Figure 4: Pareto front of the detailed study. Boundaries for backpressure are set within 4100 and 3200 Pa.
Figure 5a (left): Baseline; Figure 5b (center): Backpressure reduced by 9.7%. CF=1.09; Figure 5c (right): Backpressure reduced by 6.8%. CF=1.70.
SHERPA allows you to be a perfectionist. The improved design of Figure 3da is only the starting point of our analysis. We start to see the light at the end of the tunnel, but in my opinion, we did not crack the code yet. From the first optimization study, we observe that at very low backpressure we do not obtain valid designs. For this reason, we are now asking to SHERPA to build designs in a region in which backpressure has a lower and upper limit. The resulting Pareto front is represented in Figure 4. The designs in the red area are all valid designs, with both an improvement in backpressure and the coefficient CF, actually a very good news for our target. Ready to elect the best design?! We actually have two good candidates, highlighted in Figure 4 as A and B. They present very similar geometries. Depending on the final design requirements, the engineer will decide whether to manufacture design A (with an improvement of 9.7% of the backpressure) or design B (with an improvement of 6.8% of the backpressure, but with a higher CF). Designs A and B are reported in Figure 5, along with the baseline. As you can notice, the geometries are quite similar: in other words, the variations obtained on the final targets, are actually the result of very tiny geometrical variations. This can also be observed with one my favourite HEEDS tools: the parallel plot (Figure 6). This plot allows you to individuate designs that provide the desired responses and to see the boundaries within which their geometrical parameters vary. In the x-axis, we plotted the backpressure, the coefficient CF and the geometrical quotas varied by SHERPA during the studies. We highlighted in blue only the designs falling in the valid Pareto front of Figure 4. These designs bundle together and their geometrical quotas are varying in a very restrained interval, suggesting that all these designs are indeed quite similar. Yet, they have a strong impact in the final response.

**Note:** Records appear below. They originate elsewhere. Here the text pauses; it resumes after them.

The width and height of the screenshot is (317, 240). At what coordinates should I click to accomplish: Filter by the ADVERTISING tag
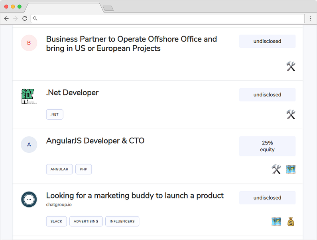[x=86, y=221]
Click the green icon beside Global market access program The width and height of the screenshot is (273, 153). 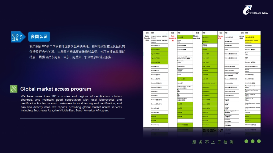click(x=14, y=89)
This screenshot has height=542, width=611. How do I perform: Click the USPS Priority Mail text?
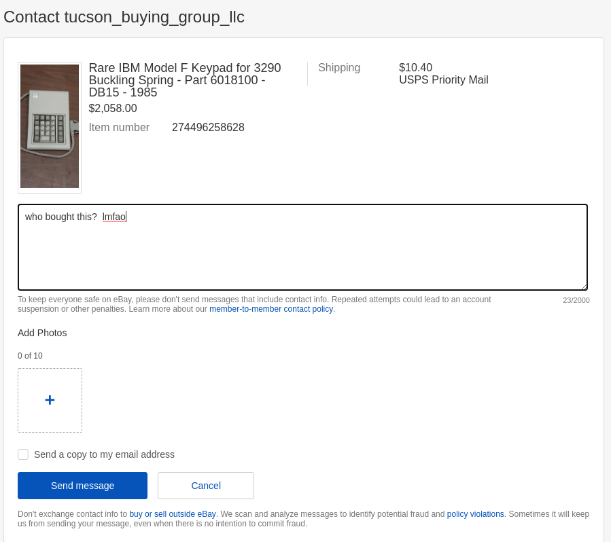click(443, 80)
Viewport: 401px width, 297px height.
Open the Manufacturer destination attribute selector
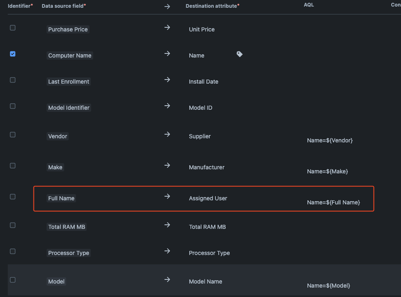pyautogui.click(x=206, y=167)
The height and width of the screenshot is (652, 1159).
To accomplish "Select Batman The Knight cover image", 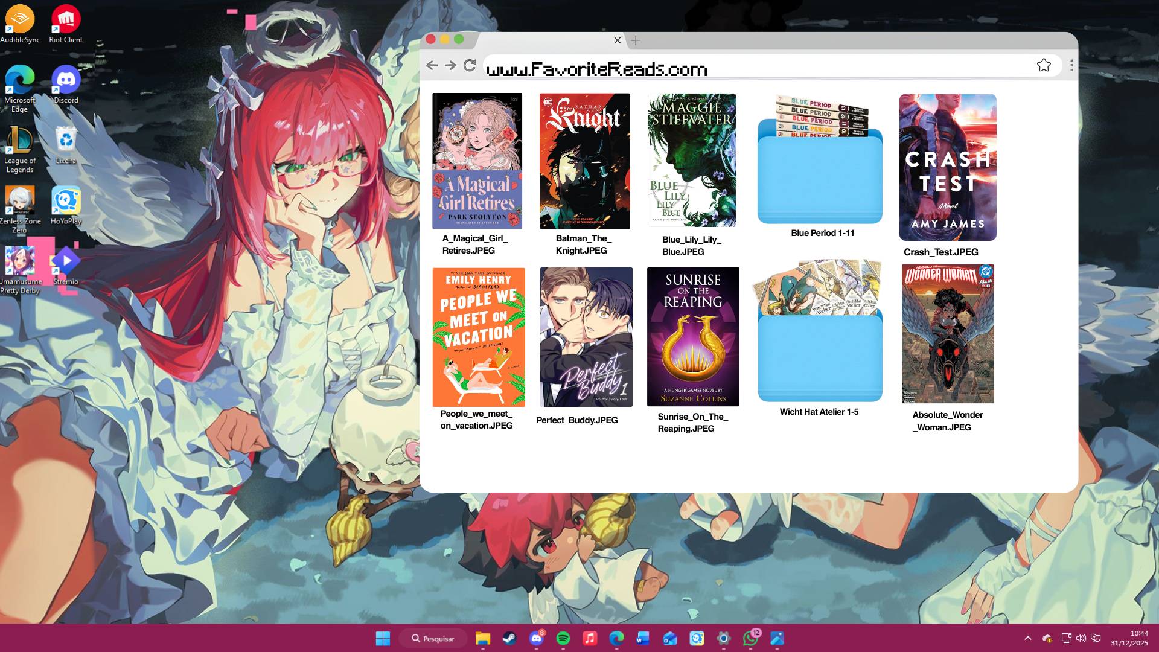I will (x=584, y=161).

Figure 6: Parallel plot for the detailed analysis. a* are geometrical variables that were modified during the studies. Results are filtered for backpressure (3200 Pa <backpressure< 4100 Pa) and CF (0 <CF< 5).
I finish the blog with one open question: our hearing capabilities took more than hundred millions of years to evolve. Do you think that SHERPA would have reduced the time to optimize the ear topology? I am firmly convinced that the answer is yes!